Text
A family of four in Nigeria was shot and injured this week by armed assailants who invaded their home as they prayed in their sitting room.
According to religious freedom charity Christian Solidarity Worldwide (CSW), the attack was the latest in a series of armed assaults on Christian communities in both Plateau and Kaduna states that continue despite the coronavirus lockdown there.
CSW said attackers invaded the family's home in Ghana Ropp, Barkin Ladi Local Government Area (LGA), Plateau state on Tuesday evening.
Armed assailants, reportedly of Fulani origin, broke into the family's home and proceeded to shoot Rev Canon Bayo James Famonure, headmaster of Messiah College and leader of Calvary Mission (CAPRO) and Agape Missions, in the forehead and leg. His wife Naomi was shot in the back, and their sons Adua and Victor were shot in the feet, after which the assailants fled the area.
The family was later carried to hospital in the Plateau state capital, where Mrs Famonure underwent surgery to remove a bullet in her back, which had fortunately missed her spinal cord and other internal organs by inches.
The bullets fired Canon Bayo had not penetrated his forehead or hit the bone in his leg. Both are reported to be "tired, but in good spirits," and remain hospitalised, along with their son Victor.
Adua has now been discharged, and a security detail has been posted at the family's home.
CSW said the attack came two days after four members of the Evangelical Church Winning All (ECWA) were ambushed and killed by Fulani assailants as they travelled by motorcycle from Kwell village to Miango Town in Plateau state.
Last month the Southern Kaduna Peoples Union (SOKAPU) said that communities in three southern Kaduna LGAs had suffered coordinated armed attacks within a 48-hour period.
Rev Yunusa Nmadu, General Secretary of ECWA and CEO of CSW Nigeria, said: The relentless campaign of violence against Christian communities in Kaduna and Plateau, which continues despite the existence of lockdowns in both states, is both perplexing and entirely unacceptable.
"The fact that these armed assailants are able to attack at will constitutes a security emergency, and every relevant federal and state agency should be brought to bear to ensure the investigation, arrest and prosecution of the perpetrators and their enablers.
"The cycle of impunity must be brought to an end. Only the presence of security and justice will prevent retaliatory violence from taking hold. The time for federal and state authorities to guarantee security, welfare and the sanctity of life of the Christian community in these areas is long overdue."
Meanwhile, CSW said police in Kaduna state have arrested the alleged killer of 18-year-old seminarian Michael Nnadi, who was kidnapped along with three fellow students by men dressed in military fatigues after they invaded Good Shepherd Seminary in January.
In an interview with Nigerian media, his killer said he had murdered Mr Nnadi because he would not stop speaking about his faith.

Extracted information
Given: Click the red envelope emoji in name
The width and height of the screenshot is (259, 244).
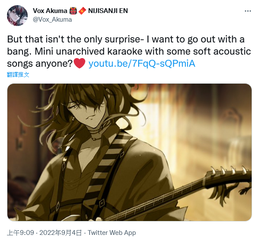Looking at the screenshot, I should pos(82,11).
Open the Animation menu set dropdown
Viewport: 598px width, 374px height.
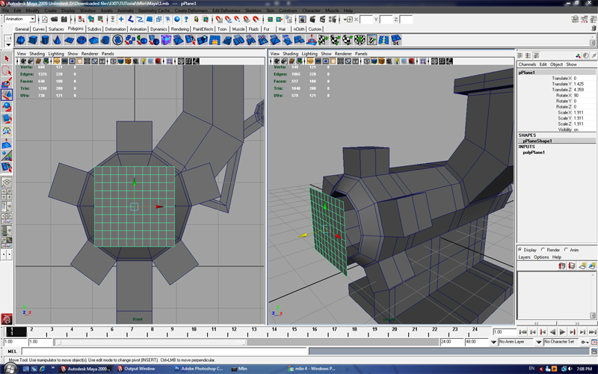(20, 19)
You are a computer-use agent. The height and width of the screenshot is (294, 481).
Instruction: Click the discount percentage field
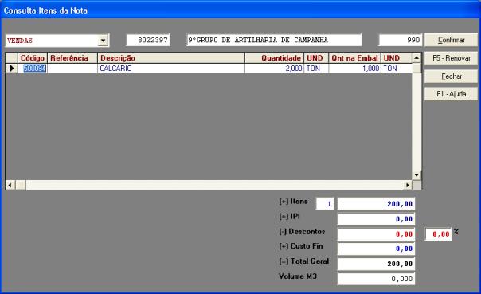(x=438, y=234)
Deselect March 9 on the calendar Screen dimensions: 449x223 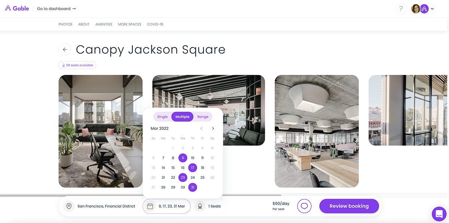[x=183, y=158]
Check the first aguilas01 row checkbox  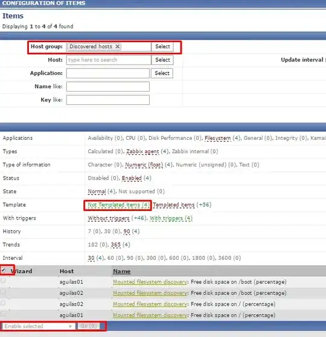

Task instructions
(a) According to the article, why did Michael Nnadi's alleged killer say he murdered him?
(b) Reproduce the article word for word, starting at "Rev Yunusa Nmadu, General" and ending at "and their enablers.".
(c) Answer these questions using the article.
(i) Where did Mrs Famonure undergo surgery to remove a bullet?
(ii) How many members of the Evangelical Church Winning All were killed in the ambush two days before the attack on the family?
(iii) Which seminary was invaded in January?
The entries above are separate material and have no connection to the article.

Responses by task
(a) In an interview with Nigerian media, the killer said he had murdered Mr Nnadi because Nnadi would not stop speaking about his faith.

(b)
Rev Yunusa Nmadu, General Secretary of ECWA and CEO of CSW Nigeria, said: The relentless campaign of violence against Christian communities in Kaduna and Plateau, which continues despite the existence of lockdowns in both states, is both perplexing and entirely unacceptable.
"The fact that these armed assailants are able to attack at will constitutes a security emergency, and every relevant federal and state agency should be brought to bear to ensure the investigation, arrest and prosecution of the perpetrators and their enablers.

(c)
(i) At a hospital in the Plateau state capital.
(ii) Four.
(iii) Good Shepherd Seminary.